Forty years older but still a firebrand, Mr Page, who has multiple sclerosis, is embarking on a quest to find everyone he can from those halcyon days. He wants to stage a reunion of the group he helped to found – the Ngatira Motor Cycle, Car and Scooter Organisation.

Mr Page said he had tracked down about 20 members so far, but believed there could be up to 70 still out there.

Ngatira was started in 1964 by a group of young motorcyclists who "were getting into mischief", Mr Page said.

"It was to try and get young people to do something constructive with their lives instead of riding around the streets night and day, and it worked."

"Cheaper than going to court all the time," Mr Ching adds.
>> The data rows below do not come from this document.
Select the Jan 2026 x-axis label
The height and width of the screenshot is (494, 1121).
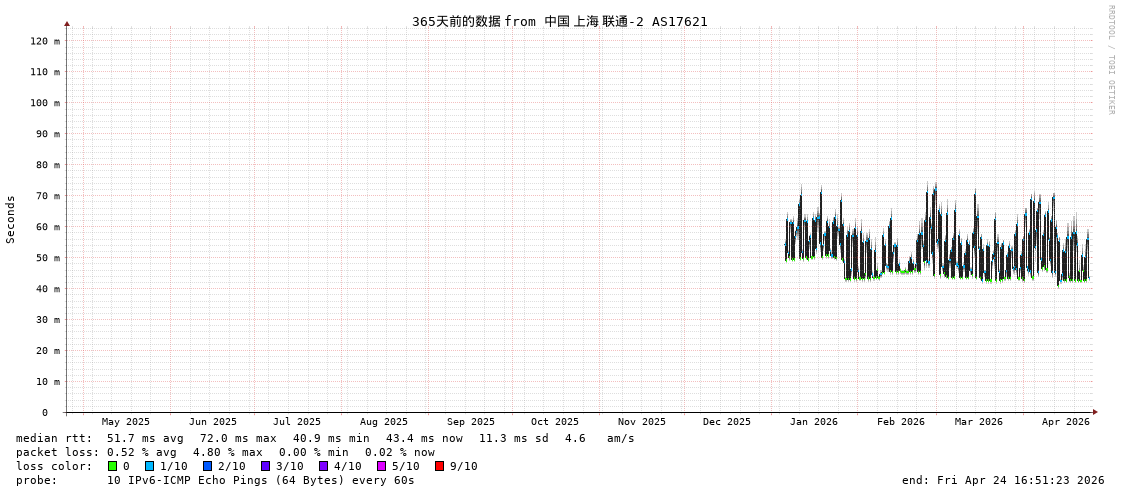[813, 422]
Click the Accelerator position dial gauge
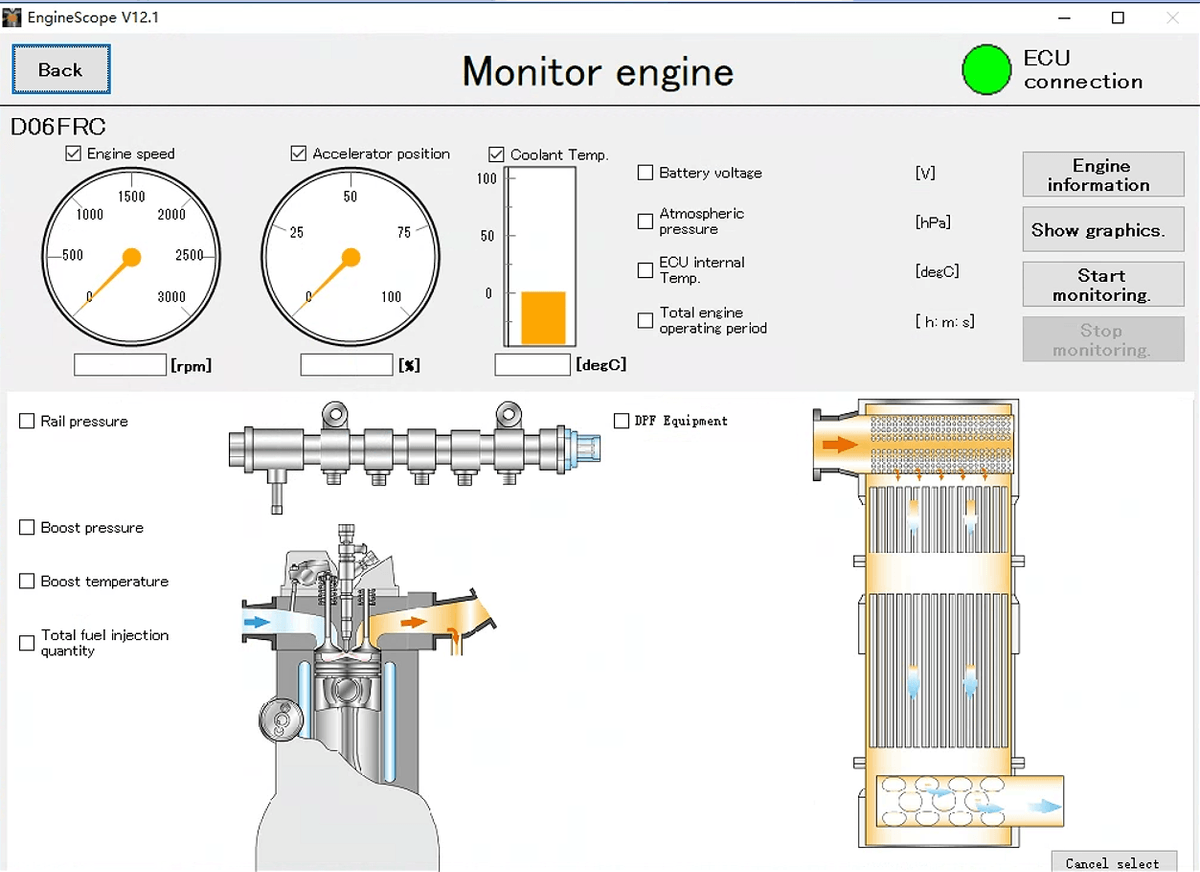The height and width of the screenshot is (872, 1200). pyautogui.click(x=350, y=257)
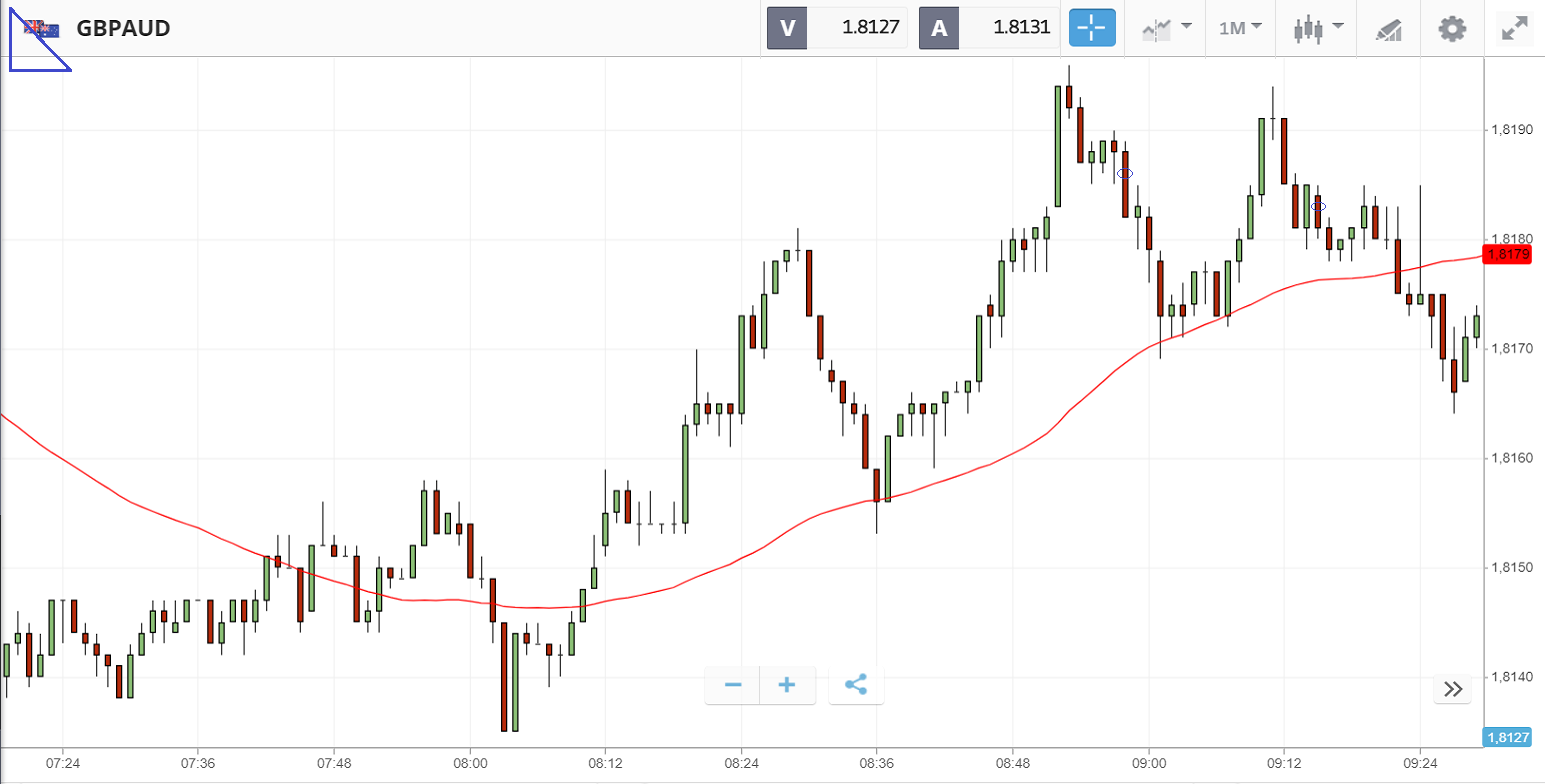Expand chart to fullscreen

[x=1515, y=28]
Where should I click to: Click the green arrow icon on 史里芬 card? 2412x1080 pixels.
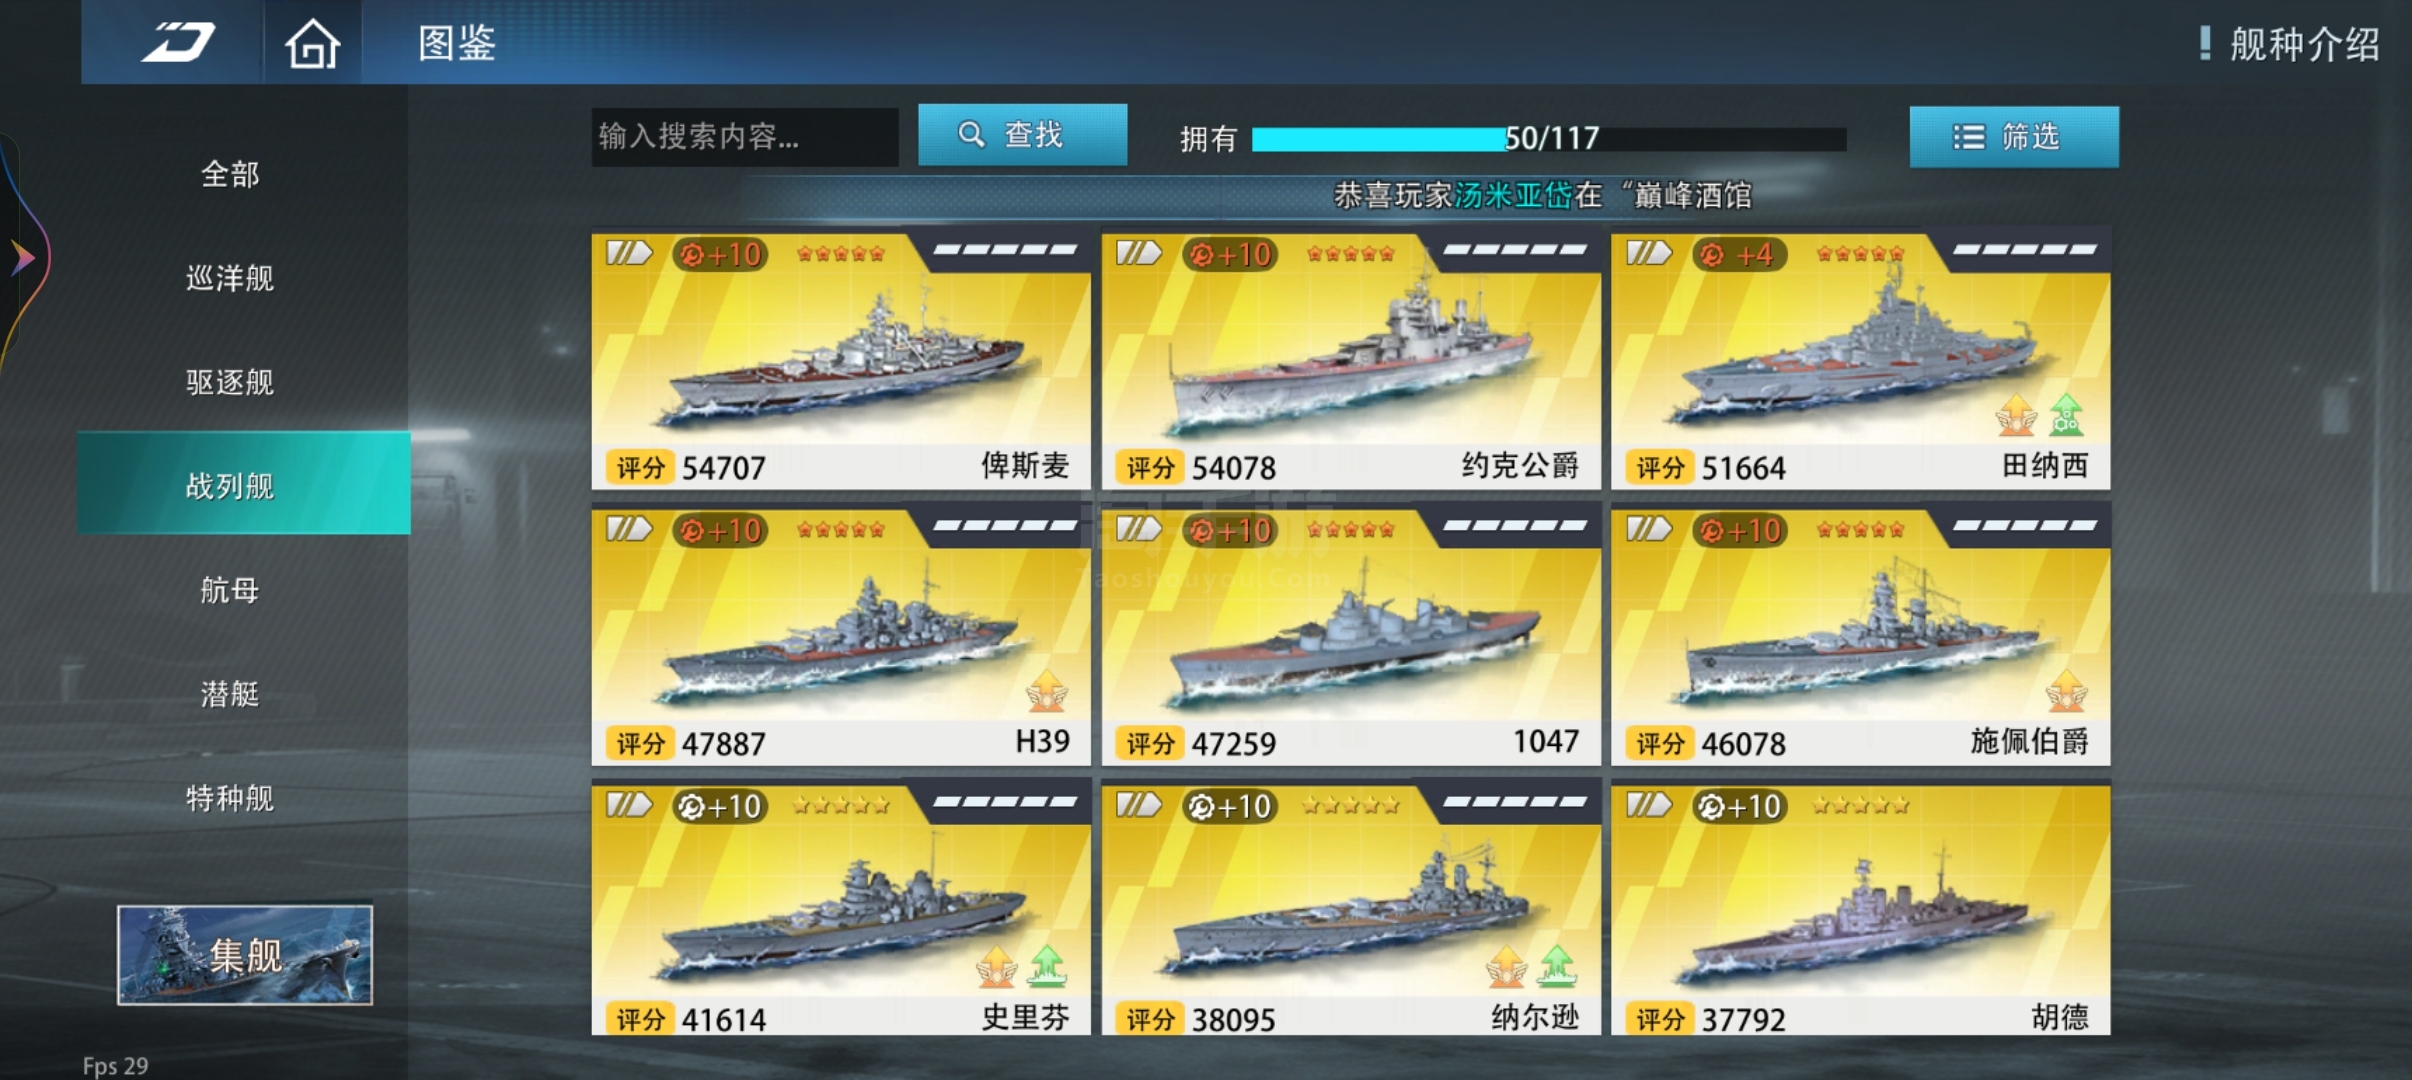coord(1047,966)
He said local traffic officer Doug Boyes took an interest in the boys after ticketing them for "going like the clappers" down Rutherford St, and helped them channel their energies into something more constructive.

Ngatira's first meeting was at the Nelson police station social hall, with traffic and police officers attending as advisers.

"The youths made themselves at home in the social hall, smoked the sergeant's cigarettes and were quickly on first-name terms with the traffic officers," reported a Nelson Evening Mail story at the time.

Liquor and racing were banned, and helping the community and motoring safety encouraged.

Mr Page has other newspaper clippings showing the group's members in their heyday – putting on stunt displays at A&P shows, riding with no hands and jumping through fiery hoops or walls of burning cardboard boxes.

There was also one memorable occasion when Kelvin Chapman set an unofficial world record by revving up his Honda 305 to 120kmh and jumping it over 18 people.

In November 1966, the Ngatira riders made the papers again when they were refused accommodation in Westport because they were wearing leather jackets, and were attacked by local youths, who threw soft drink bottles and "got stuck in with their feet and fists".

Mail archives show that they also helped with community work, building the fence at Natureland when it opened in the late 1960s.

When Mr Page returned to Nelson in 1971 after working in Australia, Ngatira had disbanded through lack of interest "or people just moving on with their lives". He hopes to hold the reunion next year.